A few days later Gene comes to practice with the lanky fellow in tow. I had not seen Jim since I watched him race in the early ’60s, and yet there was no mistaking that this was Mr. Jim Grelle. His walk marked him. After brief introductions and some longer stories — Jim was a gifted story teller — I called the 20 or so distance runners together. As I introduced the students individually, Jim was quick with a handshake and a smile.
When the runners returned to their training, Jim asked about kids. His questions were not about times and performances, but about their approach toward running and their unique personalities.

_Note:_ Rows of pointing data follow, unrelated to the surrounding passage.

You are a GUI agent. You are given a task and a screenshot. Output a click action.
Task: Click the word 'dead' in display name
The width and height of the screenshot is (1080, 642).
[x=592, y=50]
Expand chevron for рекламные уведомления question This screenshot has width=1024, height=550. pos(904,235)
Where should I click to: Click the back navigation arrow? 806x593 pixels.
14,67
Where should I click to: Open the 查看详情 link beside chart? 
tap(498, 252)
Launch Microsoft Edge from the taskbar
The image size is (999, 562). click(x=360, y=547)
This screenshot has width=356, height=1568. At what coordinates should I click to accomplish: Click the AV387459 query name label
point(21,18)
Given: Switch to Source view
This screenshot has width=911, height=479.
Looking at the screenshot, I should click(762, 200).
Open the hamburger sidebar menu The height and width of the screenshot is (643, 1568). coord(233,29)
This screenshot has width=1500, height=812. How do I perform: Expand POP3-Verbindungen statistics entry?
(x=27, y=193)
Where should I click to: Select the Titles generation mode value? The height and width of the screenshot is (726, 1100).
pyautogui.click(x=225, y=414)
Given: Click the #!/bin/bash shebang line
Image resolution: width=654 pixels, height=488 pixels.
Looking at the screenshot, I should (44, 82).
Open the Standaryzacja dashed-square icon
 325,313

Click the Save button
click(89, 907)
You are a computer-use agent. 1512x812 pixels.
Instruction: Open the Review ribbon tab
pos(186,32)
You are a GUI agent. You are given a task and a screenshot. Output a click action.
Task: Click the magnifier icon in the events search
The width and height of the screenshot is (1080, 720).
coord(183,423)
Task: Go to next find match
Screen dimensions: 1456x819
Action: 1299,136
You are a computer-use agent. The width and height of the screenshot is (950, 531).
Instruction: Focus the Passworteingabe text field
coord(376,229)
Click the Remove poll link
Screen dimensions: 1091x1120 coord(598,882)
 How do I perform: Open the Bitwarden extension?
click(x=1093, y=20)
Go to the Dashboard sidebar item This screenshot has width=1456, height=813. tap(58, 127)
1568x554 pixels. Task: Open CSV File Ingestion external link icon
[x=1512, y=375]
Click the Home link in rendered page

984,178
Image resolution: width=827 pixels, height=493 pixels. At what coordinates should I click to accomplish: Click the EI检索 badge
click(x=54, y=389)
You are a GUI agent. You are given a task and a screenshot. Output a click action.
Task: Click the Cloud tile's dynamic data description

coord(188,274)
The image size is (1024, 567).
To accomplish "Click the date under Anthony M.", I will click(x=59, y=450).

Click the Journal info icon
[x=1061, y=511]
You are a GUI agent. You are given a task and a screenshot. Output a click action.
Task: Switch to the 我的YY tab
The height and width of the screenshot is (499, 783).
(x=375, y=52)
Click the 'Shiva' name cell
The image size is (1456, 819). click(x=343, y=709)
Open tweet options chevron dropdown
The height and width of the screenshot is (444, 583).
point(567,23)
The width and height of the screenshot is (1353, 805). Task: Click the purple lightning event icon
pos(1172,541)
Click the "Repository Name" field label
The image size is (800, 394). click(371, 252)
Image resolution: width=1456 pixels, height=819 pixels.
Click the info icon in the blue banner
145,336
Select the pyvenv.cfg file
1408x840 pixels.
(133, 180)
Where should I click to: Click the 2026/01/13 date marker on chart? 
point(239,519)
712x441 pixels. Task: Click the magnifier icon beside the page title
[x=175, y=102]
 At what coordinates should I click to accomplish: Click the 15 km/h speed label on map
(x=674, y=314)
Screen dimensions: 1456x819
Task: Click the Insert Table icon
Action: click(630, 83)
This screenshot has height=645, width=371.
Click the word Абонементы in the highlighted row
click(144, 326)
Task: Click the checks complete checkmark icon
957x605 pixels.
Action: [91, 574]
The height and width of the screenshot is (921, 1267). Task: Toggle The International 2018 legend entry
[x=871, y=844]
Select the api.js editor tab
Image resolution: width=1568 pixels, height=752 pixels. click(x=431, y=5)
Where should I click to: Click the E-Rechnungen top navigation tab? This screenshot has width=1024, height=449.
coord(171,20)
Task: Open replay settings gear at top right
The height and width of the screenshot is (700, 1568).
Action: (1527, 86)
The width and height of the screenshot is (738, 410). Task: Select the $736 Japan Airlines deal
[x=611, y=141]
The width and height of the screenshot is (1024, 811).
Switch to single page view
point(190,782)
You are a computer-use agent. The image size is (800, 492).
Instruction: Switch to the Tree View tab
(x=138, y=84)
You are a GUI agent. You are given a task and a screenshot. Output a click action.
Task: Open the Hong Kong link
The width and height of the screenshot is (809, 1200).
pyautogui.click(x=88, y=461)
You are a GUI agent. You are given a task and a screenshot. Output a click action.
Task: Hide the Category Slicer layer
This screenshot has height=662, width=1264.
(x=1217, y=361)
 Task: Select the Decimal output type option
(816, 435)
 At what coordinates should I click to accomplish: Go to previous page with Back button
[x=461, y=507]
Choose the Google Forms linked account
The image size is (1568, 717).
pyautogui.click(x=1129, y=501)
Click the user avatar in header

(Myself, I am going to tap into this fellow for all his knowledge and have him help me with workouts, running technique and race plans.)
It got to be quite a tango as Jim was content to talk to kids, sharing tales with them and every now and then addressing the art of running. He would walk alongside of a runner and have conversations. Sometimes he would address three or four at a time and spin a yarn.
There was consistently an air of humor that resulted in letting the kids know they were valuable. While Jim and the athletes are having a grand time, I am trying to squeeze him to help me develop workouts and race strategies. This was not because I lacked confidence in my coaching. But here was a man who set American records, ran multiple sub-four minute miles, competed in the Olympics and coached University of Portland runners.
He surely had much to offer. I should have, and did, feel good when he, after some flat out requests for ideas would say, “No, Neil, you are doing just fine. You might talk to Sally about her arms, but just keep doing what you are doing.”
Such was the man. He did not want to interfere, gave compliments in such an earnest and endearing way, told stories of victory and narrow loss with equal enthusiasm and gave all those with whom he came in contact reason to feel good about themselves.
The memory of his competitive spirit, warmth and humanity will never leave me and countless others.
Jim the Legend, in a capsule, as to record all his accomplishments would take pages. Mr. Grelle was the fourth American to break four minutes in the mile. He had more sub-four miles to his credit until a decade after he retired. In 1965 he broke the American record for the outdoor mile clocking three minutes, 55.4 seconds. In 1961 he posted a 4:03.6 for the indoor mile record.
He was an Olympian, running the 1,500 meters in the 1960 Rome Olympics. Jim would share stories about races, and while they were replete with humor it was easy to see this man was a competitor to the core. He wanted to, and did, race against the best in any given arena. One true mark of Jim’s greatness was his willingness to help other runners even as he fought fiercely to defeat them on the track.
We were both honored to call Jim a friend. His mark on us in indelible.
— Neil Branson is a former track and cross country coach at Seaside High School; Gearhart resident Hunt Holsapple worked for the athletic department at the University of Oregon, and serves as a volunteer at local golf tournaments and cross country meets.